Hundreds of thousands of phone calls and faxes jammed switchboards at the U.S. Senate and White House Wednesday, as callers around the country voiced their opposition to a possible war with Iraq.
The phone call protest was aimed at allowing Americans to take part in a mass demonstration against possible war with Iraq without leaving their homes. The organizers, "Win Without War," asked people from all 50 U.S. states to call or fax their Senators and the White House. And they did, by hundreds of thousands, according to Senate sources, jamming phone lines and making it difficult for the legislators to conduct business.
Win Without War national director Tom Andrews said the virtual march was aimed at letting American political leaders know there is a portion of the U.S. public that does not want to see a war.
"They're going to realize that we're organized and we're focused and we're willing to take political action," says Mr. Andrews. "And if you're a member of the Senate or even the House, and you're concerned about your political future, we hope that if you're not willing to do the right thing on Iraq because it's the right thing to do, you may consider doing the right thing on Iraq because it's the politically-wise thing to do."
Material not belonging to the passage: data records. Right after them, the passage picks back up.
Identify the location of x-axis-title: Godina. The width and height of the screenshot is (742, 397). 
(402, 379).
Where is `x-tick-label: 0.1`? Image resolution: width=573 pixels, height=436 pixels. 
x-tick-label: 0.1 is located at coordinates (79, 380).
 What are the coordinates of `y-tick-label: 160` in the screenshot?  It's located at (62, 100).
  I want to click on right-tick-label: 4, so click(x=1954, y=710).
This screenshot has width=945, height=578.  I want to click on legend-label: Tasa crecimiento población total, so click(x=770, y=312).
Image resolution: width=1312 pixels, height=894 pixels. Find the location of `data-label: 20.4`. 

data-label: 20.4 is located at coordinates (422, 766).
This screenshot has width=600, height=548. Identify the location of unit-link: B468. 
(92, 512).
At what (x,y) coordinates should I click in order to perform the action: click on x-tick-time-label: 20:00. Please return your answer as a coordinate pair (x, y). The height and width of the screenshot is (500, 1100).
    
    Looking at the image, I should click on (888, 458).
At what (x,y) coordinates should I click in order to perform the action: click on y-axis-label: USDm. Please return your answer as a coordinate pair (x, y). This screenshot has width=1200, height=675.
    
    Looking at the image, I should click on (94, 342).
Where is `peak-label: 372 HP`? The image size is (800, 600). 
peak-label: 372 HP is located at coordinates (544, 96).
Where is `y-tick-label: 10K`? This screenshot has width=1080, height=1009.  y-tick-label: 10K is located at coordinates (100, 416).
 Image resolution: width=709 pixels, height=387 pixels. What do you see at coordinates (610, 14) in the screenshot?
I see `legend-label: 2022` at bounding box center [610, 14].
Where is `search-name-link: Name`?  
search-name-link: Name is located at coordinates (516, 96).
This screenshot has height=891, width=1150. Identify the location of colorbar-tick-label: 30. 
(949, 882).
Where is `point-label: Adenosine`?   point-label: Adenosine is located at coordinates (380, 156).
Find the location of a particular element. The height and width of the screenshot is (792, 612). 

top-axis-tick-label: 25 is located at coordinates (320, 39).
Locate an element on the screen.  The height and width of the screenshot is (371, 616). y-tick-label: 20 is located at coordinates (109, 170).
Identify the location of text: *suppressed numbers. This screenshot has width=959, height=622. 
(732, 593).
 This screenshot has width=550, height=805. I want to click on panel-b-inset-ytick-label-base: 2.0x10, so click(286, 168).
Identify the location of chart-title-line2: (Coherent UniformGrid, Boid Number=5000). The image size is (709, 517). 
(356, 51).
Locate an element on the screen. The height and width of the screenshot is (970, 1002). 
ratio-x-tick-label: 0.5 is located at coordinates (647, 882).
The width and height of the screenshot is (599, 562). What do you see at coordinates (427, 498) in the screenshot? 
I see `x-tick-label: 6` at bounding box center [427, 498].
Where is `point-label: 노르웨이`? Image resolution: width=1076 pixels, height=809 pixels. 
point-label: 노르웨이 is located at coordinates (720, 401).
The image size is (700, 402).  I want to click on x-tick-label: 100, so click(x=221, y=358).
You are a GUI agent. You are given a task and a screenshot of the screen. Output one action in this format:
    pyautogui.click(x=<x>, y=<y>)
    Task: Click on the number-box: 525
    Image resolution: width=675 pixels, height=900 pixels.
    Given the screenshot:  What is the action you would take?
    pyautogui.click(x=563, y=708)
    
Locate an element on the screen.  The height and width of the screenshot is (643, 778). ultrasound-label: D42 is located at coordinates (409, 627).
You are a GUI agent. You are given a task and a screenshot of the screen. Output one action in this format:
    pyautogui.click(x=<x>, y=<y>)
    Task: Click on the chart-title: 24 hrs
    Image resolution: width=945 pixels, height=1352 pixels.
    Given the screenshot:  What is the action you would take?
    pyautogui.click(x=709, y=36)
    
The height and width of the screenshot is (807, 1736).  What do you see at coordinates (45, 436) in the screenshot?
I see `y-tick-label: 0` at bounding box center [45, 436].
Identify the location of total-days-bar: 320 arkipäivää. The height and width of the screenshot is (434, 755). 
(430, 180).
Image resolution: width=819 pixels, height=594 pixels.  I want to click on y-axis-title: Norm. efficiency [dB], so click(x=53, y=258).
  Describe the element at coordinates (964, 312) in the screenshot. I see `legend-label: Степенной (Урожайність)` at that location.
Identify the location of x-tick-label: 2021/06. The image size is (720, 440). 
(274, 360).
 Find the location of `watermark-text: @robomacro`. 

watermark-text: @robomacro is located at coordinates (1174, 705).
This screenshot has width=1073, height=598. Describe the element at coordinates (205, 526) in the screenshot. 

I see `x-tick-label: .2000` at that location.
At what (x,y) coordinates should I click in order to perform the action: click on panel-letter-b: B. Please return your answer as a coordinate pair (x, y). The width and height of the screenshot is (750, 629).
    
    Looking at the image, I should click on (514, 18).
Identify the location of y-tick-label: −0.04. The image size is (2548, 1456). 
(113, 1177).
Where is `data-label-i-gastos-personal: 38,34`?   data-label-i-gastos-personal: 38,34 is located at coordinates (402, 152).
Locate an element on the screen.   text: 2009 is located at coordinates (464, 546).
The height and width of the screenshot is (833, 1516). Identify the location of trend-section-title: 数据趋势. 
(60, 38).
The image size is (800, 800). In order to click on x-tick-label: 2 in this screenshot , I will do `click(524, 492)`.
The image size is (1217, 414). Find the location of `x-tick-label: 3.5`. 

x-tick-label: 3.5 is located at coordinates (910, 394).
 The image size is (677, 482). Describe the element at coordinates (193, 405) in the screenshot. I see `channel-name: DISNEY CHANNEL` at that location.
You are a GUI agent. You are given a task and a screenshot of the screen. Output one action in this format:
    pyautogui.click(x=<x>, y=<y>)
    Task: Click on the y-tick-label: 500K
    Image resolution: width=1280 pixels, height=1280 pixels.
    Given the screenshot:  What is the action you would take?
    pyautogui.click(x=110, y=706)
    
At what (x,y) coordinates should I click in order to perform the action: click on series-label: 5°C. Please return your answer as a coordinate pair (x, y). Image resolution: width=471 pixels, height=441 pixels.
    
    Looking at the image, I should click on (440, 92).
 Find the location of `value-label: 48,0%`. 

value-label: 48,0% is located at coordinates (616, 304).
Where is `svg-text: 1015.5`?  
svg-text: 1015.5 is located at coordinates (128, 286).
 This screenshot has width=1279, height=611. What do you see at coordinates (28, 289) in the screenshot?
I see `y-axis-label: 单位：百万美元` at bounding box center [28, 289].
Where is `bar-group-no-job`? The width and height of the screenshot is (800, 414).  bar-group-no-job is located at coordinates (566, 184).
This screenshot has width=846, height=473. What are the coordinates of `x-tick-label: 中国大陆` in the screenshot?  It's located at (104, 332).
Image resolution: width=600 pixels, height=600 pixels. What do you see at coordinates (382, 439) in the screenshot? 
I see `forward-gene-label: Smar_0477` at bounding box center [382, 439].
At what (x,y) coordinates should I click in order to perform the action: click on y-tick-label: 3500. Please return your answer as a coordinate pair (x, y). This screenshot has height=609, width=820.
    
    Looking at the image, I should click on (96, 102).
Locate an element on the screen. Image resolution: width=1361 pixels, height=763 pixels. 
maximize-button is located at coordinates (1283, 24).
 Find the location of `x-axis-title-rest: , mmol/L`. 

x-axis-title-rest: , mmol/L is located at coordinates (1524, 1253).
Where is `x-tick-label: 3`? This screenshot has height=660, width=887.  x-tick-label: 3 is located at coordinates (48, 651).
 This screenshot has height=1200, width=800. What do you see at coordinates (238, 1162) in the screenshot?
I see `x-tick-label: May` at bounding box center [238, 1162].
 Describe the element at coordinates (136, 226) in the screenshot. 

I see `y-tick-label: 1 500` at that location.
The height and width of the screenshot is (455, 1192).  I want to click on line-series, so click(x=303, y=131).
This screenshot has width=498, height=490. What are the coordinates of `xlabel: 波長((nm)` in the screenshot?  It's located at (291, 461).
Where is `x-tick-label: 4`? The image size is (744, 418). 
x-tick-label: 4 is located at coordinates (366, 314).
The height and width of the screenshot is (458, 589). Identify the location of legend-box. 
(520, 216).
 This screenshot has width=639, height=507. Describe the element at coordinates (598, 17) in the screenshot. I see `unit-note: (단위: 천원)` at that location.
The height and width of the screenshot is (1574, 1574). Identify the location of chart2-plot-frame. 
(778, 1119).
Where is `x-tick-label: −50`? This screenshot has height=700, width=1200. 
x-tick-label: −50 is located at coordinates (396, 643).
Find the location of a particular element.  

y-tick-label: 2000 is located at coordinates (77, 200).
The huge volume of calls affected not only the Senators, but journalists who cover them as well. VOA Senate Correspondent Debby Tate says the chamber's press gallery was unusually calm. "It's been eerily quiet. I didn't realize the impact that this virtual protest would have until I opened my e-mail and found many messages from people wanting to get a hold of me, and complaining that they were getting a busy signal when they were trying to reach me," says Ms. Tate. "We have the Afghan President Hamid Karzai here testifying before a Senate committee, and there were a lot of questions from colleagues about his testimony, and folks were unable to reach me by phone."
The virtual protest comes as Washington works to garner international support for a military strike against Iraq over its alleged weapons of mass destruction. It follows large public anti-war demonstrations around the world.
Win Without War's Mr. Andrews says, if this event is successful, the group will try take its campaign overseas and organize a global Internet and e-mail campaign.